A number of caveats need to be mentioned in the interpretation of these results. The data presented were based on in vitro models of inflammation using MSU, and we need to see how this works in vivo before coming to any conclusions, as we have had examples where the in vivo results did not recapitulate the in vitro findings. They convincingly showed that reducing MICL expression on the surface of neutrophils enhanced the proinflammatory signature, but they did not show the converse – that enhanced MICL signaling can further downmodulate inflammation.
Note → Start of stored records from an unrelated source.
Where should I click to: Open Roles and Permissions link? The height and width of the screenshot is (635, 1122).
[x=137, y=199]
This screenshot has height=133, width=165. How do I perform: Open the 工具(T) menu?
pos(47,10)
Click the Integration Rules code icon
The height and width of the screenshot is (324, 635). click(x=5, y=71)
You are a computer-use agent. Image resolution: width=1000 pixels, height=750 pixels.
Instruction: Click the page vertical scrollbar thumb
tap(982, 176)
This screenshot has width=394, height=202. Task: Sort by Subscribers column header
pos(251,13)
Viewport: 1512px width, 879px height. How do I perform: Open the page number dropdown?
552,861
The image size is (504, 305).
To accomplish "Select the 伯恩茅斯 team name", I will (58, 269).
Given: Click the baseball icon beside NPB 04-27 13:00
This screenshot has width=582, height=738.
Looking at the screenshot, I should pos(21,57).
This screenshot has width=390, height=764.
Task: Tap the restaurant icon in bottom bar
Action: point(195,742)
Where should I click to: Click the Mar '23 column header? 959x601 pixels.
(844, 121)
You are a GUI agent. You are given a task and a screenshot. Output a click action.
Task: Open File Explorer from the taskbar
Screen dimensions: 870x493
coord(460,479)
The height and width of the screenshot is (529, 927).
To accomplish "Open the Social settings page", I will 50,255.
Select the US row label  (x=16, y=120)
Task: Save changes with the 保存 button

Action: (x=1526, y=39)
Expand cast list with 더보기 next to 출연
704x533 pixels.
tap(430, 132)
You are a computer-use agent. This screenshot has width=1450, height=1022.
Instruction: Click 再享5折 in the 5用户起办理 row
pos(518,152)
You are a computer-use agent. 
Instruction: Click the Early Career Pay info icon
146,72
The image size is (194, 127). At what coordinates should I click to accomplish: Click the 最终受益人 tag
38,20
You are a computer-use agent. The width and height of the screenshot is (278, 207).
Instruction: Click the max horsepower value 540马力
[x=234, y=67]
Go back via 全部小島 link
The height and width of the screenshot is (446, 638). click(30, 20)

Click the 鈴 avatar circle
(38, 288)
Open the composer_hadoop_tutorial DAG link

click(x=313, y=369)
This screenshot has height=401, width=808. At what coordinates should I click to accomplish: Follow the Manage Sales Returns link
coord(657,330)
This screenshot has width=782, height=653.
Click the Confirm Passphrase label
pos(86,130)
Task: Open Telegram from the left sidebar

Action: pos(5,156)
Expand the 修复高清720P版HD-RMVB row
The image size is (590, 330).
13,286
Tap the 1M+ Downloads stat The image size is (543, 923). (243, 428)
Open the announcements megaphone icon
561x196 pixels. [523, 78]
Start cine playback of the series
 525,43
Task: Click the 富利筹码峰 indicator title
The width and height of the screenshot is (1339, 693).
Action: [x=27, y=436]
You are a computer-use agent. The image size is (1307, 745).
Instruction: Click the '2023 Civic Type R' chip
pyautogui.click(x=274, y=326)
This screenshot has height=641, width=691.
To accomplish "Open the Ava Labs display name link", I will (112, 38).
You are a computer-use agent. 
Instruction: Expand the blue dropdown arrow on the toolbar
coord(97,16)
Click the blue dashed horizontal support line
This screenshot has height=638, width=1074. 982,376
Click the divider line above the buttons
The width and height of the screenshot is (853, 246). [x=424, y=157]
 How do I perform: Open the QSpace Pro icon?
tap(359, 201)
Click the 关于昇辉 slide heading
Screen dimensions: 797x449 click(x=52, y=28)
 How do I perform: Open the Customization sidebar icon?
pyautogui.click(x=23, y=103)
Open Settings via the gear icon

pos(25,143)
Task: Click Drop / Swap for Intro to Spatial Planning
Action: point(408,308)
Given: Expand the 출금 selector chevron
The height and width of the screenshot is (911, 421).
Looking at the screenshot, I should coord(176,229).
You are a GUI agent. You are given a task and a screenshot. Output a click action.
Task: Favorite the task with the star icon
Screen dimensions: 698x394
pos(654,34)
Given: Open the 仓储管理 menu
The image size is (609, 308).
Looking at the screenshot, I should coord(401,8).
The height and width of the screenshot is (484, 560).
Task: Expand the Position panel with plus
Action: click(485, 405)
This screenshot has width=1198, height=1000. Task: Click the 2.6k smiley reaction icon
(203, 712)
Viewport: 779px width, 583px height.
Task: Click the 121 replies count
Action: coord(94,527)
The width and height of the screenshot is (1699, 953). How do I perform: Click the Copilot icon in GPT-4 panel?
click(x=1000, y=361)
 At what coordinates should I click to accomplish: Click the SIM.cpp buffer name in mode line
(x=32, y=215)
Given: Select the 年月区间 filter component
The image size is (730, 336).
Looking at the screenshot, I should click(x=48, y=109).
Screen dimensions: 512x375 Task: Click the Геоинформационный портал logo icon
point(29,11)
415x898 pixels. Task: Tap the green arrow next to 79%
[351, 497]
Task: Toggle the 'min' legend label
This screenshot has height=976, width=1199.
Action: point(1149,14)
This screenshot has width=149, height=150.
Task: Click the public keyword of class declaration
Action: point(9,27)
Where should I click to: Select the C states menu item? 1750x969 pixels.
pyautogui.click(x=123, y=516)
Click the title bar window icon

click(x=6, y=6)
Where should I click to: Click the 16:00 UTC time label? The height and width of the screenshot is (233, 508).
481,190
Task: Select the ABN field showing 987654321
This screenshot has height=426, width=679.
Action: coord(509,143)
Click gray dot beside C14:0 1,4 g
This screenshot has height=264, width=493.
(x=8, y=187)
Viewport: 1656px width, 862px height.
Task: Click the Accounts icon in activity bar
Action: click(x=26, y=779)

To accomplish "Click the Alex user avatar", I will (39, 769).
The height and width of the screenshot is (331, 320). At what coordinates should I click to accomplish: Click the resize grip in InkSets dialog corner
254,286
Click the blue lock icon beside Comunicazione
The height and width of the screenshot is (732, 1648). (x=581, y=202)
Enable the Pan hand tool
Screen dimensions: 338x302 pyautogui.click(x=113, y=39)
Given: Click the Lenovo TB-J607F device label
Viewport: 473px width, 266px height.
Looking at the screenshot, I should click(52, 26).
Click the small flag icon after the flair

Furthermore, the ligands that bind and activate MICL are unknown, so we have no idea what is the signal or how to reinforce or manipulate this signaling system. The results presented show that MSU had dual effects on neutrophils – the first is to downregulate MICL expression, and the second is to activate IL-8 production. How are these two mechanisms linked? If MSU acts mainly on the cell membrane internalization of MICL, what is the trigger for the IL-8 secretion? Notwithstanding these uncertainties, the finding that MICL modulates neutrophil activation in gout suggests that there are a number of counter-regulatory mechanisms in operation during an inflammatory process. Identifying these mechanisms may help us to understand the nature of gout as well as open up new therapeutic perspectives.